Is this possible to do in a safe way, with proper literal escaping?

No it's not. Any time you can pass a regular string how should the library know what the user has cooked up?

(In case you're questioning the need to do this, it's for a series of benchmarking tests, each potentially written for a different platform, in a different framework, in a different language. Rather than copying the queries from implementation to implementation and maintaining them across implementations, I'm centralizing them. I don't even know what queries I'll end up using in the end, so I want to be able to centrally change the queries for all frameworks all at once as I experiment. The above is for the Deno implementation. Moreover, I won't be using the exact function above; it's just to teach me how to do this.)

I think that wouldn't give you the true picture of the various libraries - I think benchmarks ought to be written in the idiomatic style of each library. Even so, for Postgres.js you should add the { prepare: true }option to get closer to the way queries would be performed when using it the idiomatic way.

Be curious to see what you find. Here's some prior art if you're interested:

https://porsager.github.io/imdbench/sql.html https://github.com/porsager/postgres-benchmarks

jtlapp commented 2 months ago

@porsager thank you for the detailed explanation! I posted a PR.

I'm primarily benchmarking concurrency, so the computational expense of the query shouldn't matter much, though memory usage may still be an issue.

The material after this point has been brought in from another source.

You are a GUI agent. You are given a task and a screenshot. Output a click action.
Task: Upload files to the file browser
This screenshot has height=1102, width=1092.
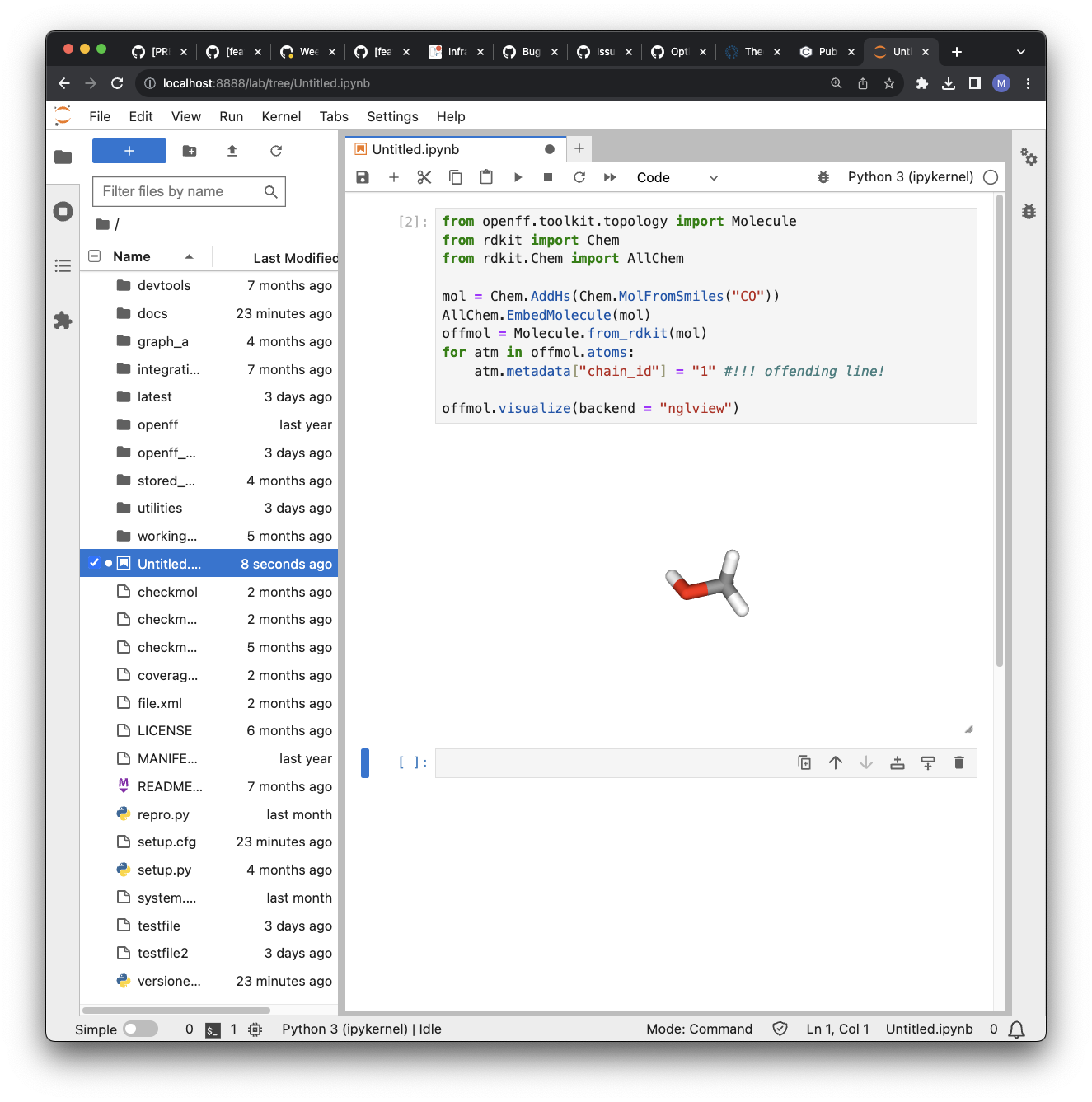tap(232, 151)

I have found it challenging to find much that's helpful about what sorts of query combinations I need to create to get a good sense of the relative ability frameworks and platforms have for supporting concurrency. So I plan to play around. I want it easy and quick to do so, particularly because I'm building images for deployment to a Kubernetes cluster, where I'll be running the experiments.

But I do appreciate the reminder that the most reliable measures will come from using real-world implementations of the queries. Once I understand what sorts of queries I need, I'll likely then hard-code them to get trustworthy test results. And then as a bonus I'll also have meaningful latency benchmarks.

Thank you for your benchmark links, and thanks again for your assistance! I already have this working.

porsager commented 2 months ago

@jtlapp sounds great :)

In the case of Postgres.js there is much more than computational. For instance using prepared statements implicitly is a huge gain, as well as ensuring pipelining the queries will work correctly. This all works the best when using Postgres.js properly with tagged template literals, but as mentioned, should be fine with { prepare: true } for .unsafe.

Would love a heads up here if the benchmarks are something you'll share.